Im in Dallas and have noticed no slowness in my service at all.

I also switch devices and am back on my Nexus 4 after using the Note 2 for a month. Both devices are getting about the same speeds in and around the areas i work and live.
have you been able to find another TMO user in your area with a different device?
ive always wondered if the Nexus 4 sometimes parks its self on 1900 spectrum and not the good 1700 stuff where the majority of the bandwidth and speeds are.
 
yes, tested on htc one s, galaxy s 3 and nexus . all saw speeds around 500k or less.

What time of day did you run the speed tests?

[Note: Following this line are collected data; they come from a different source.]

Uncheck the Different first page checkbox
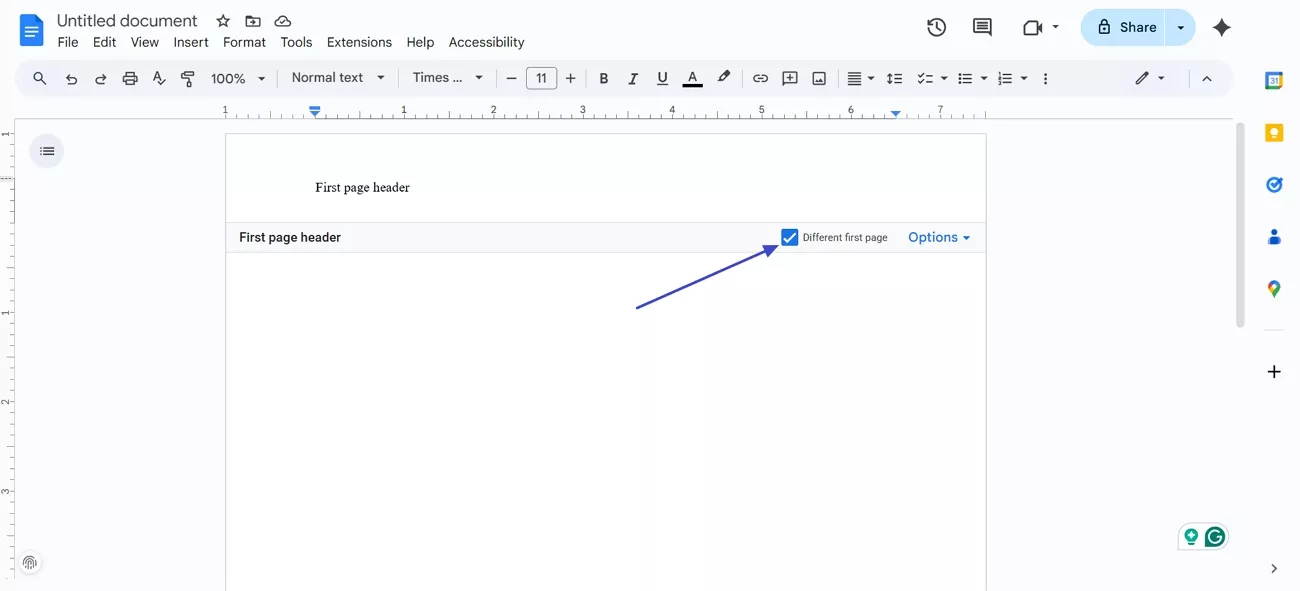 pyautogui.click(x=790, y=237)
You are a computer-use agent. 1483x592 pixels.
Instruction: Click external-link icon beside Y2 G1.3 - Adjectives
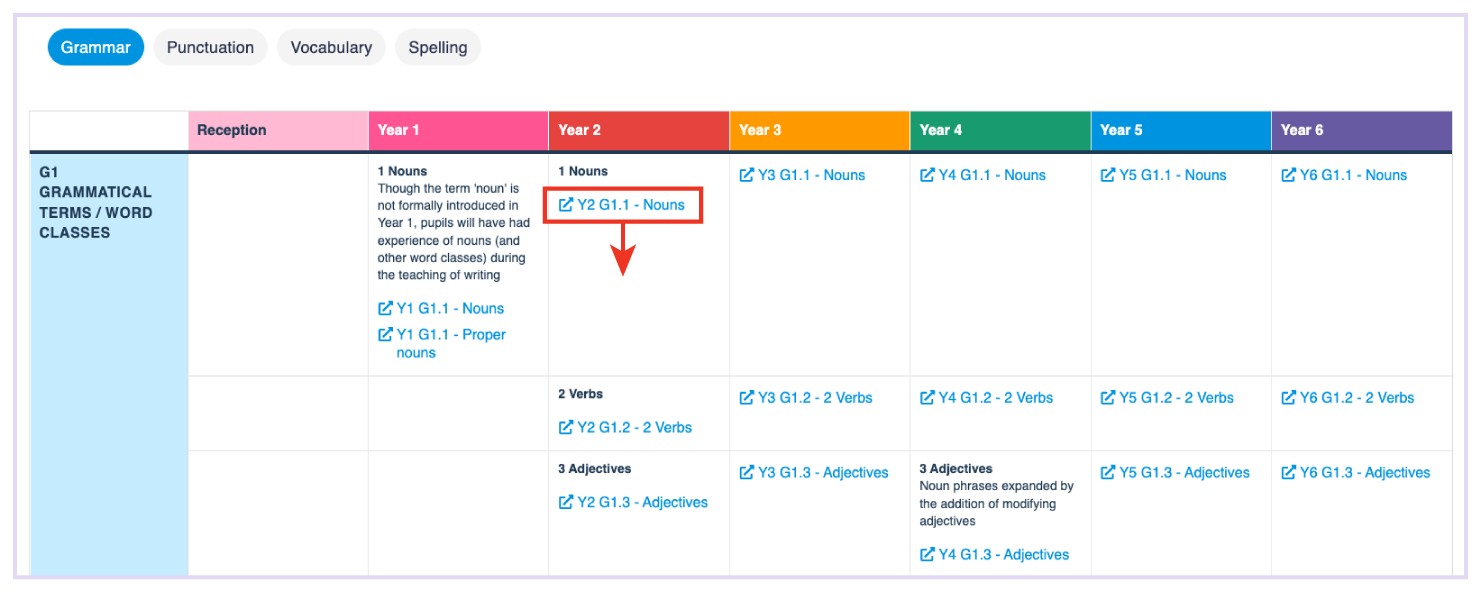(566, 503)
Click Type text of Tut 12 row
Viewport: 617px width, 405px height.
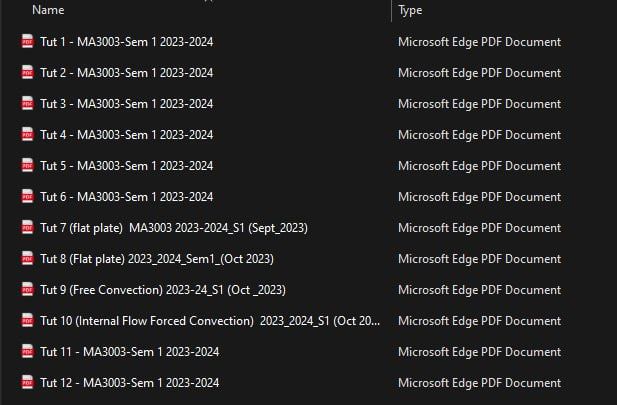pyautogui.click(x=479, y=383)
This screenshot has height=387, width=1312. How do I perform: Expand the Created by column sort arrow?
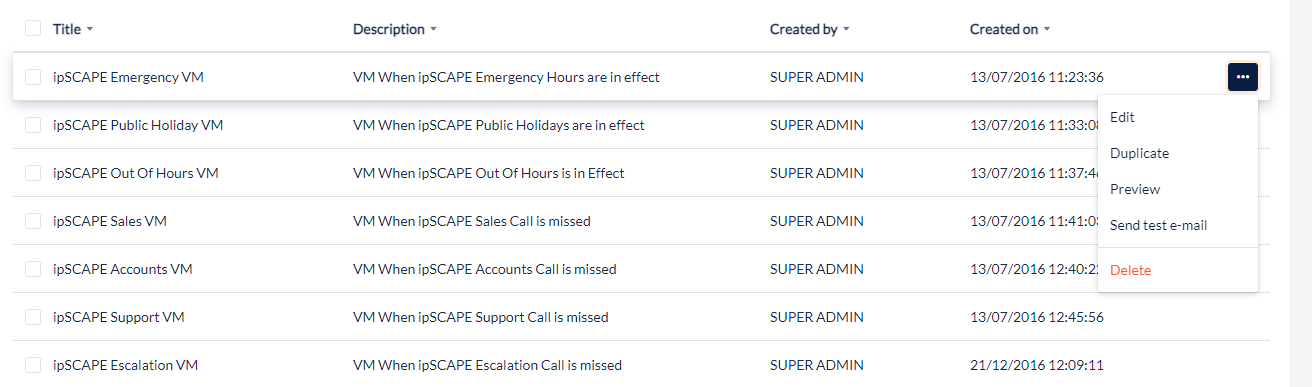pos(846,30)
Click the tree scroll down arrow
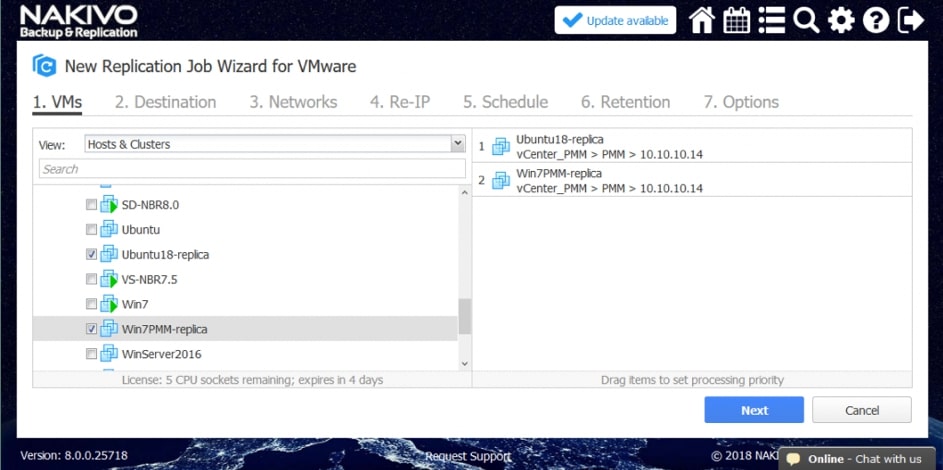This screenshot has width=943, height=470. pyautogui.click(x=464, y=364)
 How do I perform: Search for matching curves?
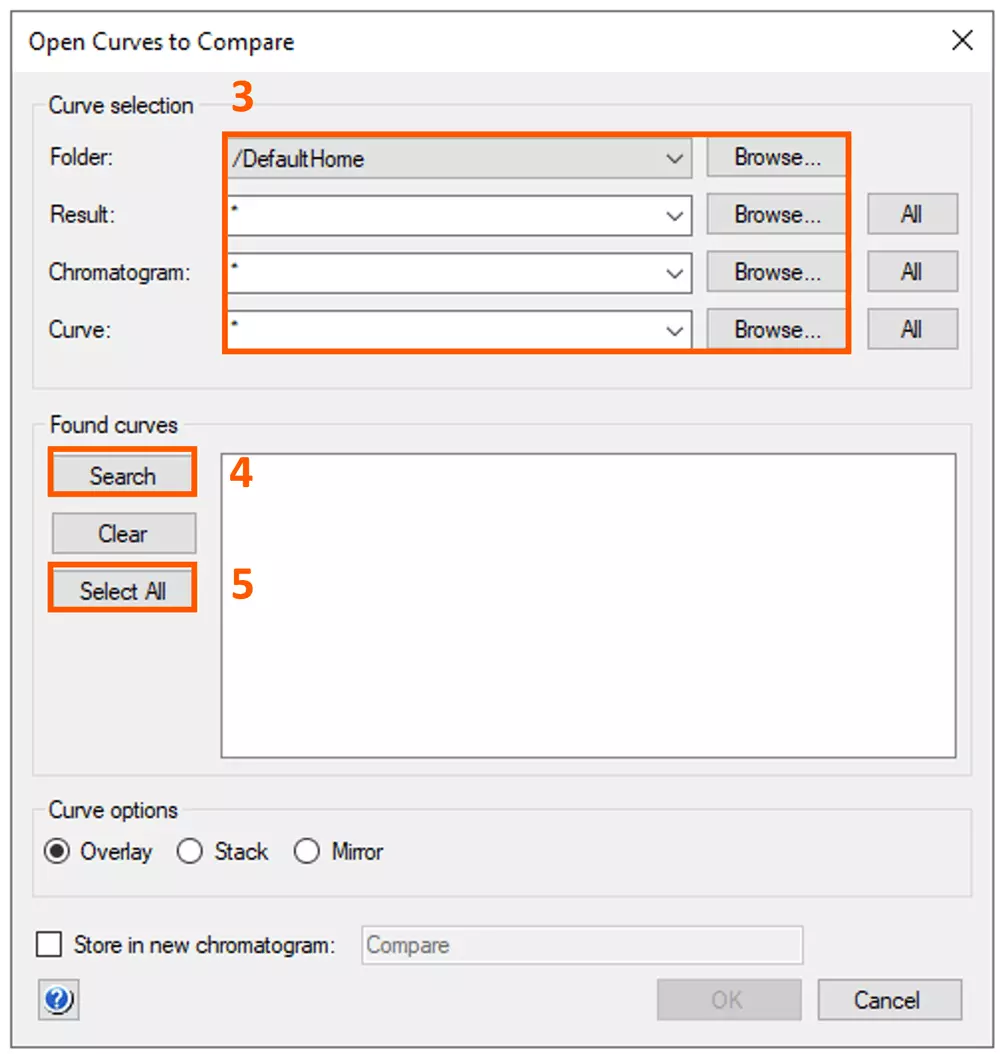[123, 476]
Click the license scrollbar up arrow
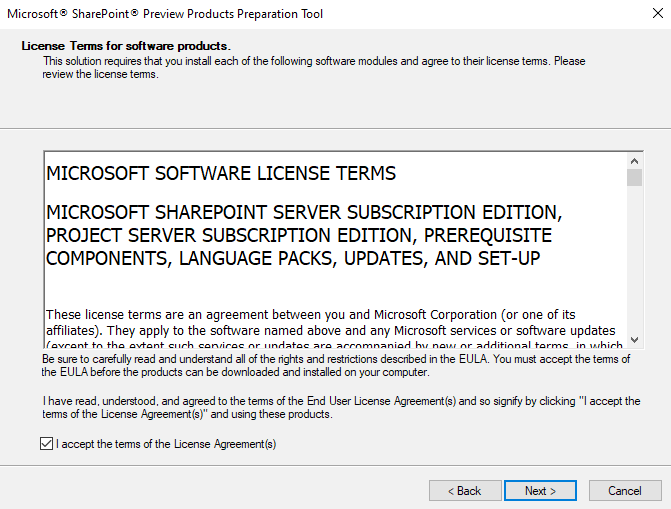Screen dimensions: 671x509 635,160
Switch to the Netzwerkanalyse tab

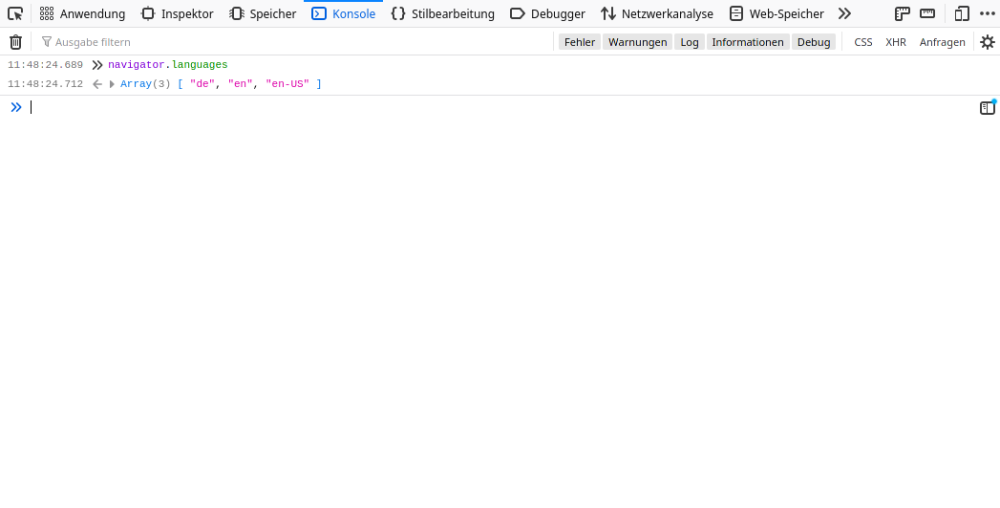[656, 14]
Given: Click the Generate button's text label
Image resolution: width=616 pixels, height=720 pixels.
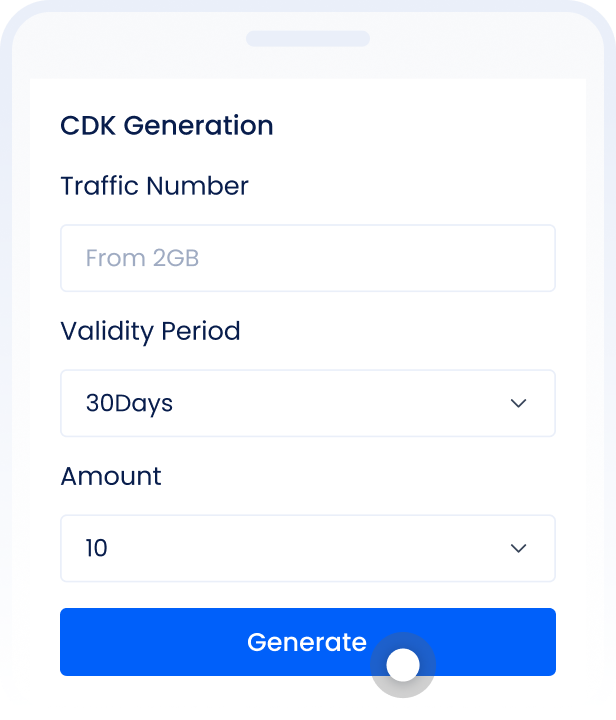Looking at the screenshot, I should (x=306, y=642).
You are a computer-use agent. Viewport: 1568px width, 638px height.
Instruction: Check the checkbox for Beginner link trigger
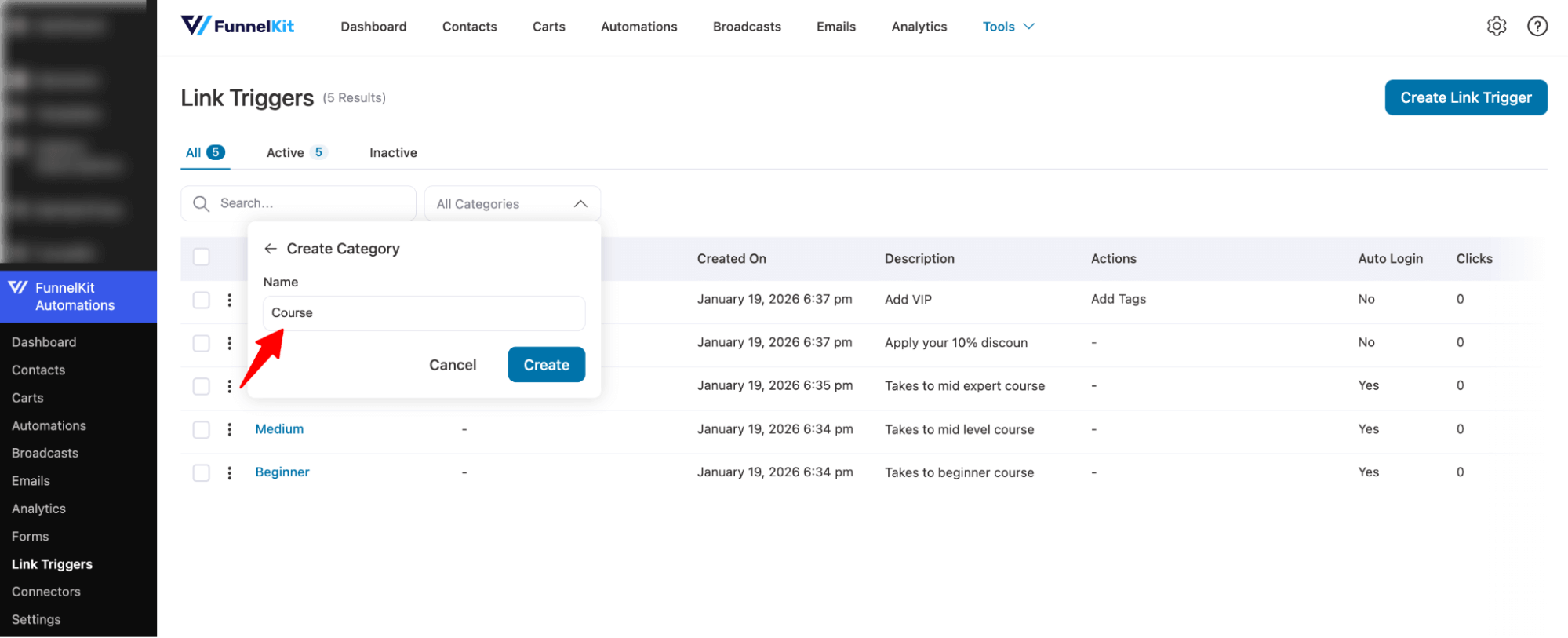pos(202,472)
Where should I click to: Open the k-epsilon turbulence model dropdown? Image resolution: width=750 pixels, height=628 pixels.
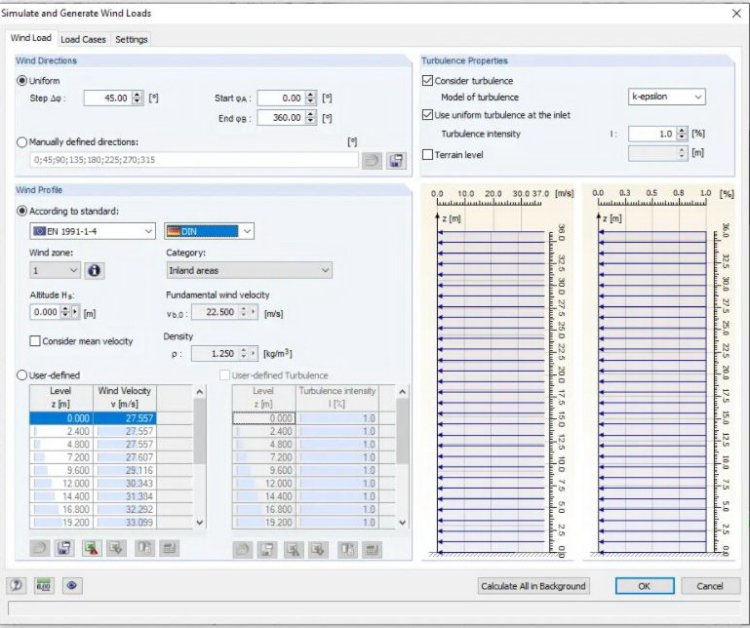tap(666, 97)
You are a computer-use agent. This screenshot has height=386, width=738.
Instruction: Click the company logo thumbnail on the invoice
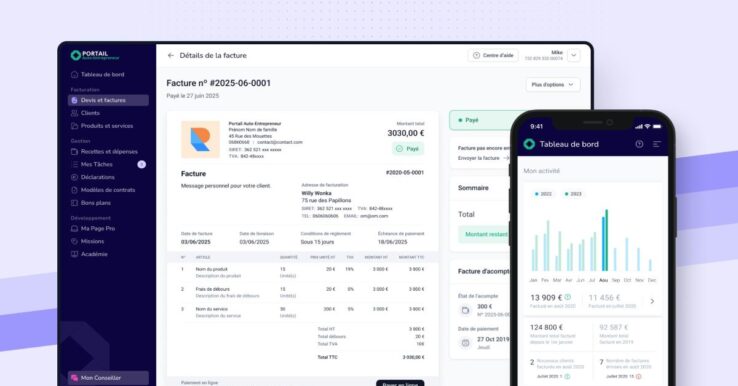[201, 139]
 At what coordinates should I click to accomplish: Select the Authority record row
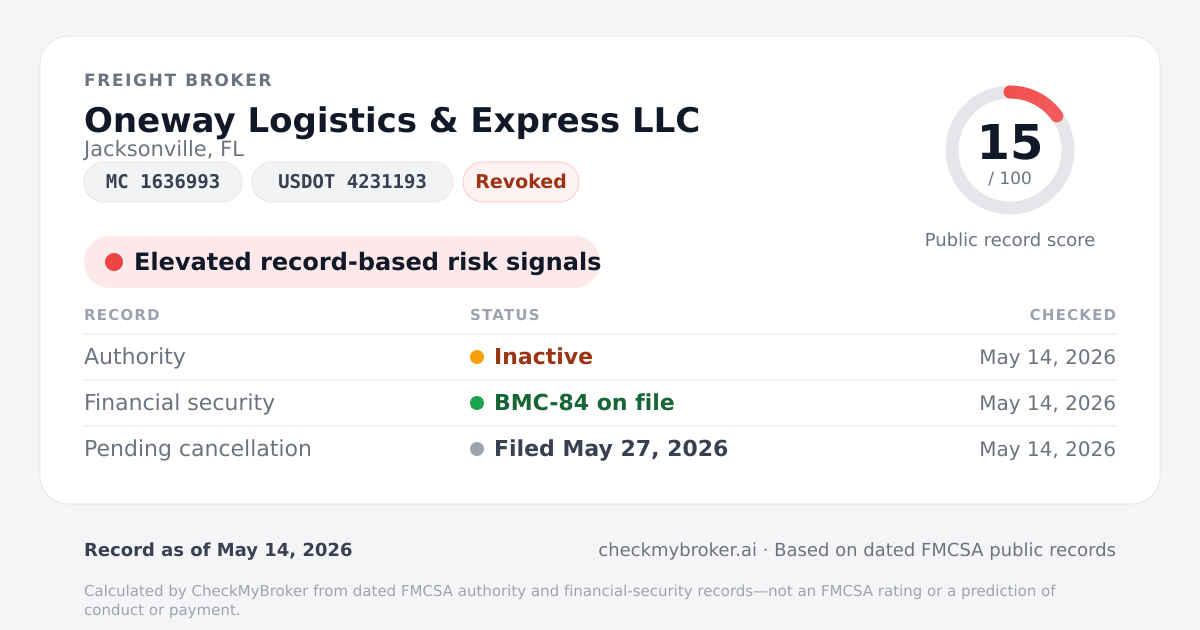point(600,357)
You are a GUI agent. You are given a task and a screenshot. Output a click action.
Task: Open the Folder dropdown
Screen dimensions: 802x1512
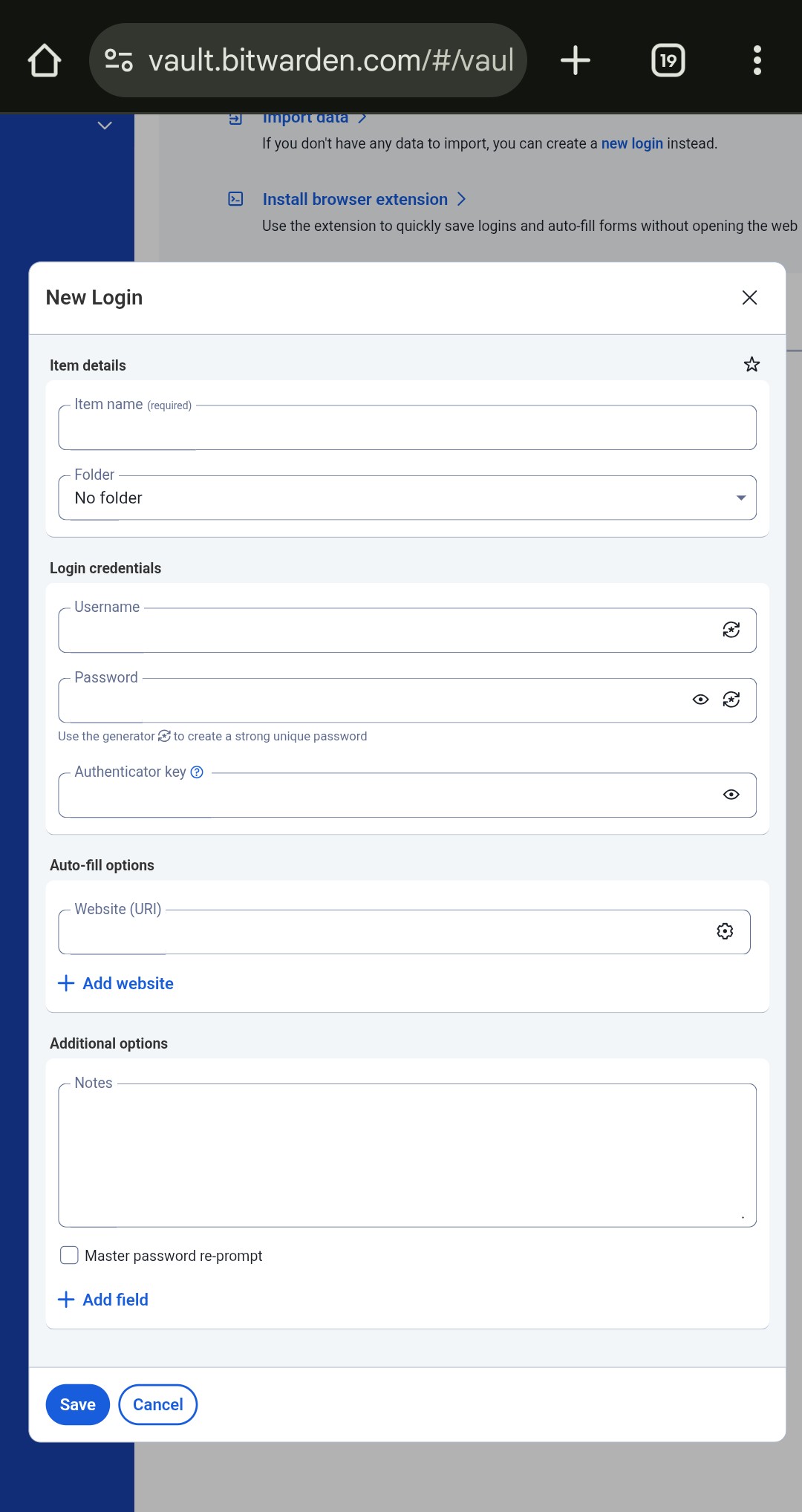(407, 498)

New York is notorious for speeds grinding to a halt, regardless of carrier, during peak hours.

Sent from my Nexus 4 using Tapatalk 2
 
I have three devices using T-Mobile:

Nexus 4. Speeds are all over the place depending on where I am but at home, they are great just as they always have been anywhere from 9-26Mbps.

Nexus 7, slower speeds than what I get on the Nexus 4 but thats because the specs are different that what the nexus 4 is capable of. The speeds are normal just as always usually 4-8Mbps.

iPhone 4S. Speeds are just as normal as always ranging from 4-8Mbps.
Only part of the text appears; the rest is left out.